Me dirijo a una caminata de cinco minutos al día, 10 en la oscuridad y el barro. Es una elección natural de lugar de espera, una percha que rompe la empinada ladera boscosa en un promontorio a 20 metros sobre el río. Desde allí puedo ver las estrellas desvanecerse, ver la luz reflejada en el agua, escuchar a los búhos dar paso a torres y reyezuelos. Quizás fue esta vista la que motivó a quienes construyeron un enorme terraplén aquí alrededor del año 300 a. C., que abarcaba varios acres.

El arqueólogo local Alastair Oswald me dice que probablemente habría sido rematado con una empalizada de madera, un arreglo considerado deplorablemente primitivo por el geógrafo griego clásico Estrabón: “Los bosques son sus ciudades; porque encierran un vasto recinto circular con árboles.

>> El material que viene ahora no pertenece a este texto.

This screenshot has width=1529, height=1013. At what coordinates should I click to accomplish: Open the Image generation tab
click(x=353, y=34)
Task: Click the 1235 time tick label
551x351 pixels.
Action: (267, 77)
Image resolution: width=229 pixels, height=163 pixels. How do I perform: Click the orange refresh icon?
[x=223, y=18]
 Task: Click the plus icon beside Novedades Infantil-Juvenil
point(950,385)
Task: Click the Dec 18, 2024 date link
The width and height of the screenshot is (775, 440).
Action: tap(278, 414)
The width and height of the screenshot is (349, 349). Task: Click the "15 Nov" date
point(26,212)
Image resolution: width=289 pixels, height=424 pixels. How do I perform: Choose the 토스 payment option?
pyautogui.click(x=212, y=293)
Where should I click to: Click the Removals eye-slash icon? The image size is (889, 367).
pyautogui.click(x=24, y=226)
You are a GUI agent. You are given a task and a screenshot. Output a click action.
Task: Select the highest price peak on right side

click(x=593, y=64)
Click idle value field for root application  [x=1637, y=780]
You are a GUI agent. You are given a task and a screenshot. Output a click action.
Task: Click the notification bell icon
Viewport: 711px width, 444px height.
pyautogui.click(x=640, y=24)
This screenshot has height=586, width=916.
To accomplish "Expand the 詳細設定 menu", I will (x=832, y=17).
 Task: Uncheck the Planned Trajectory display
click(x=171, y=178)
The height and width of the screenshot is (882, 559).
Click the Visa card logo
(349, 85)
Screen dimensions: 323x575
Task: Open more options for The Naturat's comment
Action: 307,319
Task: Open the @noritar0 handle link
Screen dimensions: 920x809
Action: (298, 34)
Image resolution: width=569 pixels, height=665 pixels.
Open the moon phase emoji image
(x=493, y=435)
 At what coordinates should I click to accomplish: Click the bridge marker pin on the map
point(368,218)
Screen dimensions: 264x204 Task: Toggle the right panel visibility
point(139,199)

Lo que contenía este recinto (una colonia, un puesto de avanzada estratégico o un lugar de trabajo, reunión o ritual) nadie lo sabe. Más tarde llegó un campamento romano, y una alfarería, una cantera y luego un parque de vacaciones. Pero cualquiera que sea el motivo de su origen, este lugar se consideró digno de enormes esfuerzos para demarcar y defender. Vista desde el río, sin los árboles que hoy limitan la vista, la fortificación hubiera sido imponente.

Para mí, descubrir a estos habitantes de la Edad del Hierro me parecía tan importante como conocer a vecinos contemporáneos. Y en este año de horizontes cada vez más reducidos, los ancianos parecen más cercanos que nunca. Todos tenemos este querido horizonte y este río, todos luchamos con el barro en la pendiente y todos sabemos dónde buscar las mismas estrellas de la tarde y la mañana. Ahora compartimos algo más.

Para ellos, el pleno invierno siempre traía algún tipo de encierro, un toque de queda natural que lo convertía en la temporada de incendios y banquetes, y para contar historias que reconfortan y fortalecen los lazos. Historias con raíces comunes, cuyos arcos son familiares como caminos de estrellas: nos dicen que nos mantengamos firmes en la oscuridad, que la luz volverá.